Reading about Dorothy Day over the past few weeks has been cause for critical reflection on a number of unhelpful assumptions that clutter up the floor of my mental workshop, and that in the real world would be removed by anyone schooled in health and safety procedures. Interesting concept - a health and safety inspection of the way we do our thinking!! Here's three correctives to such unhelpful assumptions.
One. Just because someone isn't a recognised theologian doesn't mean they aren't. Day never claimed to be, never wanted to be known as, a theologian. But the way she lived her life on the values of the Sermon on the Mount, used her mind to think through the meaning of each human being's existence and value, conflated prayer and social action, ignited compassion with the fire of the Gospel of Jesus, confronted the powers not only with obstinate protest but with lucid argument articulating the nature of God in Christ. She was a theologian alright.
Two. Spirituality has to do with the inner life and piety of the individual. Not so. True spirituality is expressed through the outward witness in works of mercy of a Christ-responsive community. Coming from an Evangelical context I recognise the deadly temptations of what my own College Principal used to call "grovelling around in the dark recesses or comfortable sofas of our own souls". Day knew the problem. "To cook for one's self, to eat by one's self, to sew, wash, clean for one's self is a sterile joy. Community, whether of family, or convent, or boarding house, is absolutely necessary." It isn't that I don't know that. It's just that spirituality in a consumer culture is always in danger of being an unholy search for personal customer satisfaction. By contrast, Day found God in the messiness of people's lives, in the friction of personal relationships, and in those places where injustice and suffering went unchallenged - until she and others like her went there in Jesus' name and orchestrated a collision of worldviews.
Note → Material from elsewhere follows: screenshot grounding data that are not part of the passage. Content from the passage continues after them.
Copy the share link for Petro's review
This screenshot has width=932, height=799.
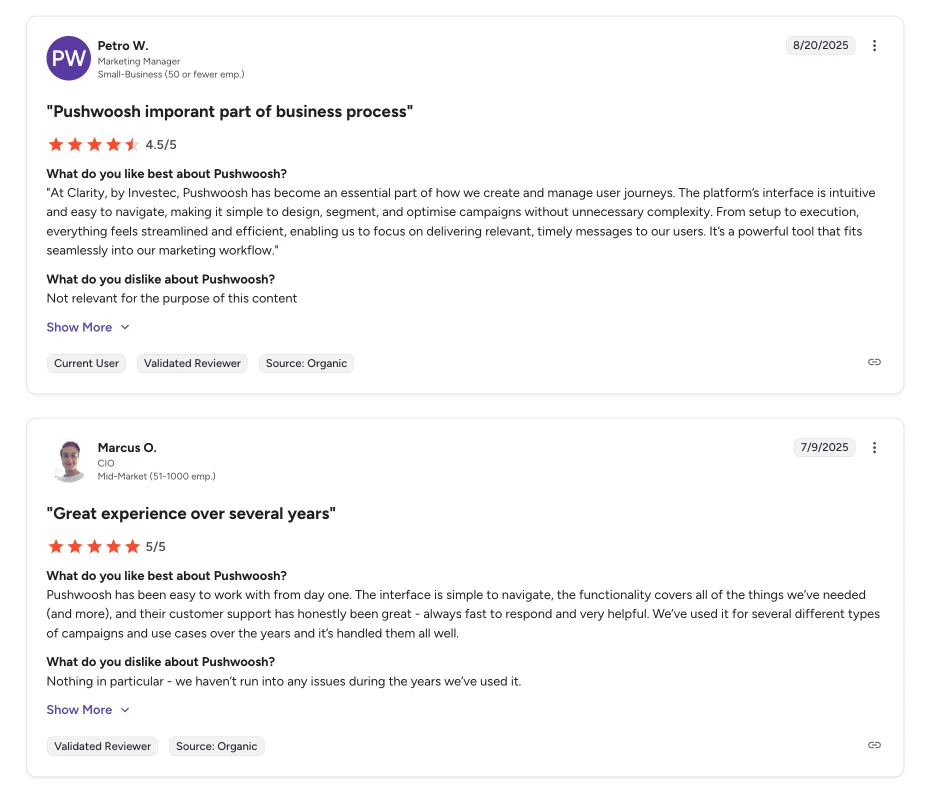873,362
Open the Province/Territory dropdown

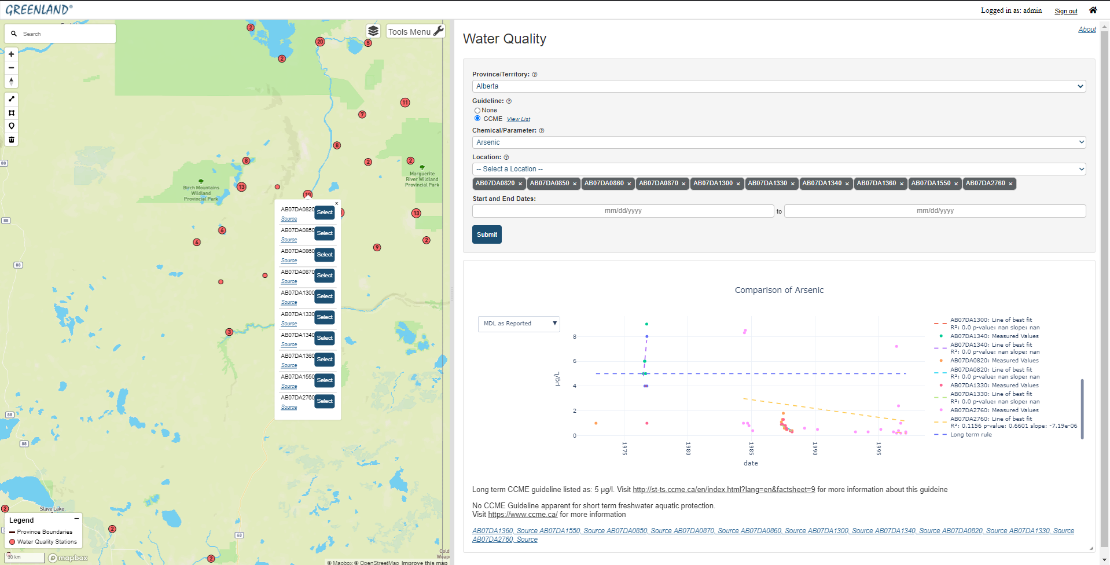click(x=779, y=87)
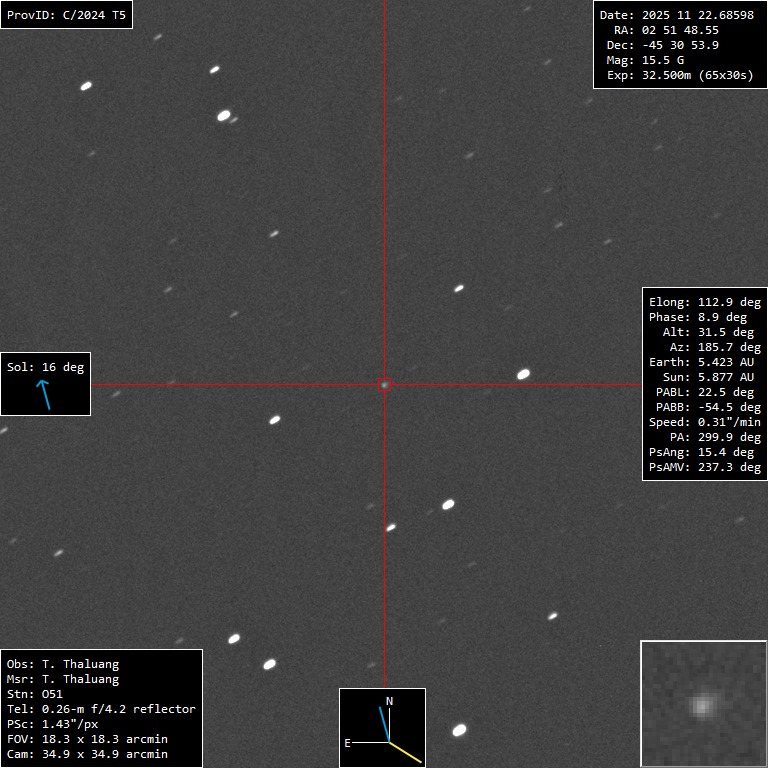Screen dimensions: 768x768
Task: Click the ProvID C/2024 T5 label
Action: [x=66, y=15]
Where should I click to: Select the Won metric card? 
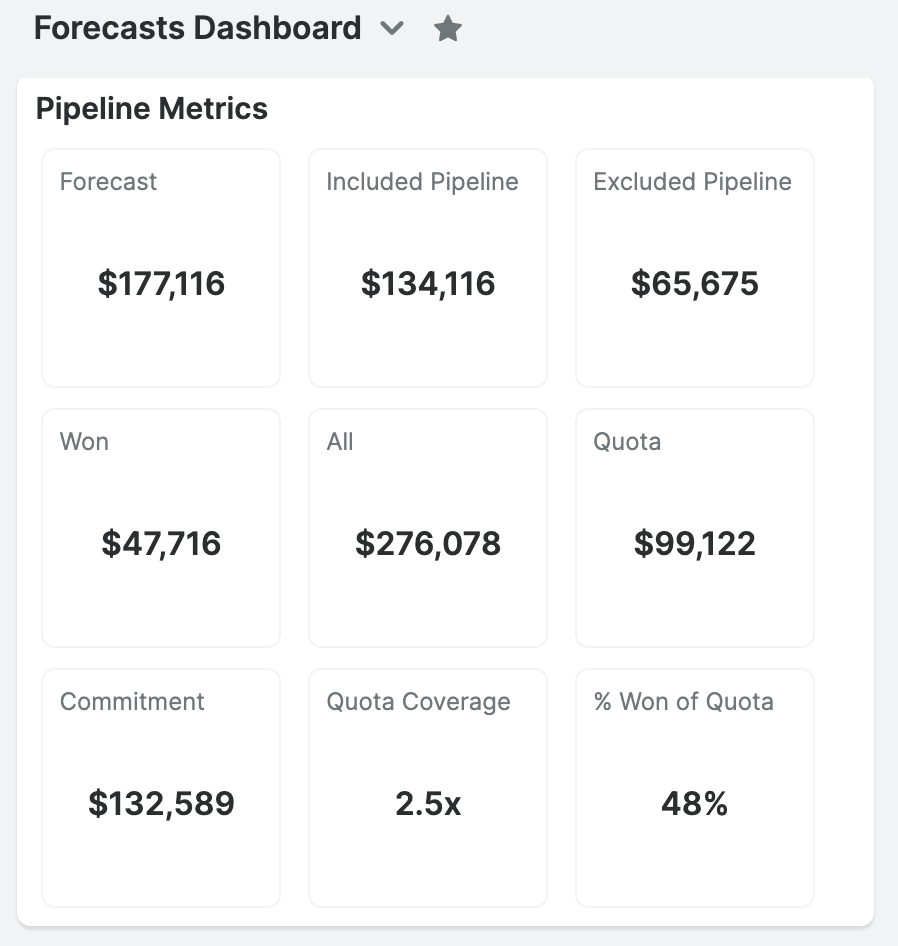point(160,527)
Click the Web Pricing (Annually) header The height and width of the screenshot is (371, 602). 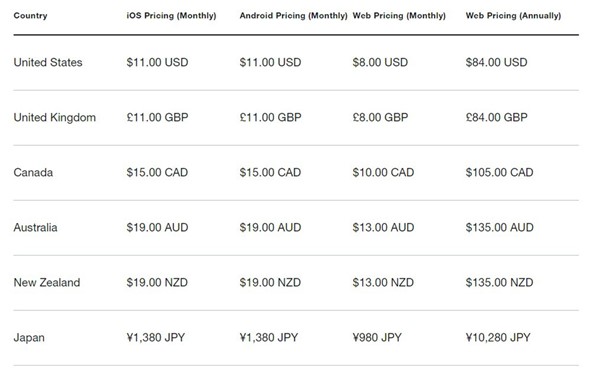[x=513, y=16]
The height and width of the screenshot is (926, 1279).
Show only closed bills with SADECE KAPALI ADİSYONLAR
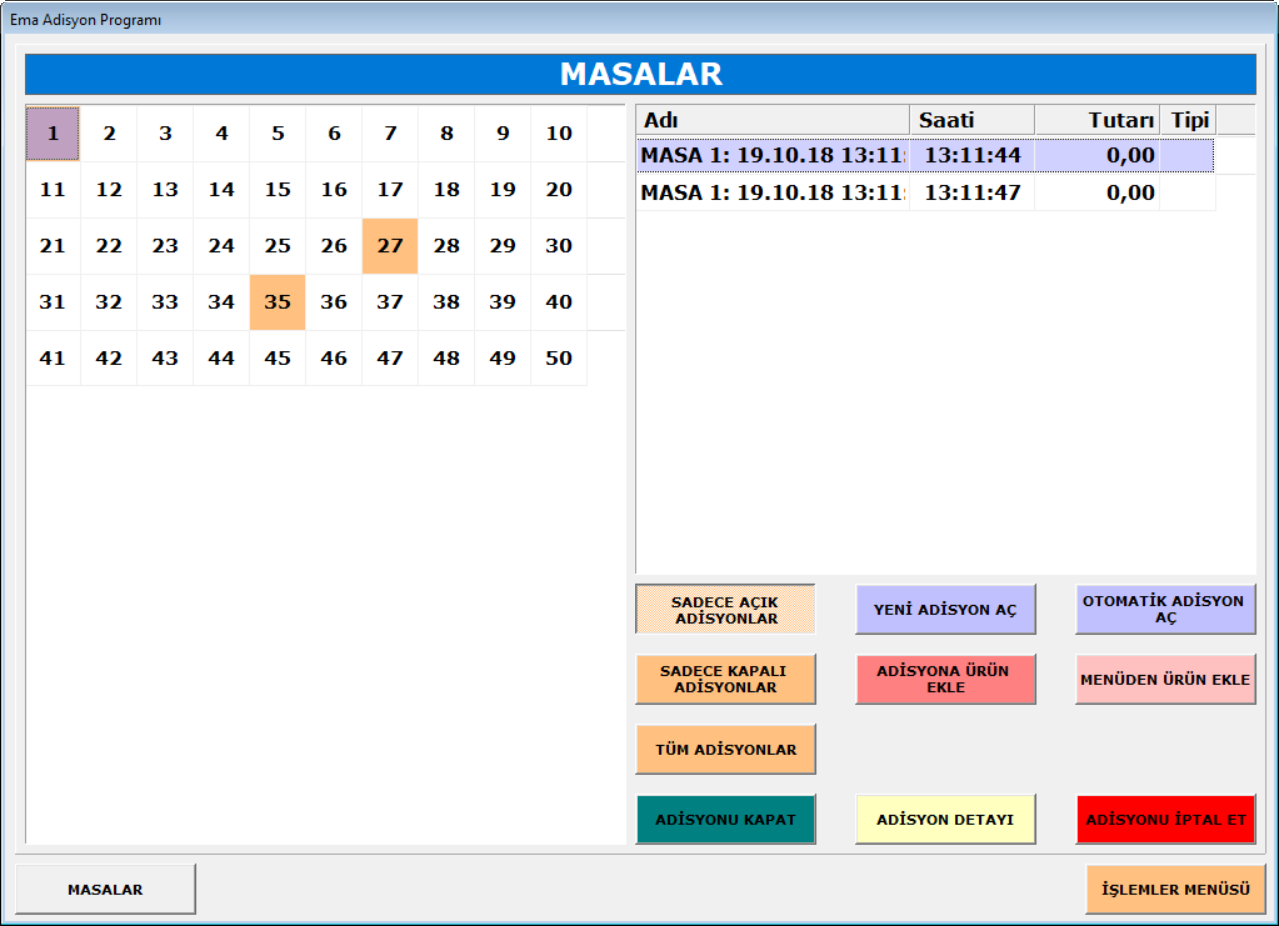pos(725,680)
Three. Personal sanctity is a life goal. Not so. Sanctity pursued has no purchasing power for the truly holy person. The self-conscious pursuit of holiness was, in Day's judgement, a deflection from the life of discipleship. When followers of Christ seek him amongst the poor, witness to the Kingdom of God with faithfulness before the powers that hurt and exploit, enact in lifestyle and embodied practices the forgiveness and peacemaking of God, then just at those points where personal holiness is the least concern, sanctity is invisble but obvious. Even in her lifetime some suggested to her she was a saint - her reply, "No. I can't be dismissed that easily".
Three will do for now. My final post Dorothy will include a couple of Dorothy's subversive interpretations, either of Jesus' words or of the actions consistent with Jesus' own subversive lifestyle of self-giving and peacemaking love. Jim Forest's brief biography is entitled Love is the Measure. And so it is.
If love is interpreted with the full costliness of the Gospel
and love modelled on Jesus is lived as a tough and compassionate alternative to the uncaring selfishness of contemporary culture
and love is understood as a Gospel critique of all social injustice that diminishes, discriminates and deprives further the least of Christ's brothers and sisters
and Love is
Incarnated in practices and habits of compassion
Cruciform in its shape and self expenditure
Resurrection pointing in its vitalising hopefulness
Pentecostal in its dependence on the Spirit who pours the love of God into human hearts
Trinitarian in its reaching out to those who are other
Eschatological as the contemporary enactment of the final reality of a universe where God will be all in all
because in the end, as at the beginning, God is love.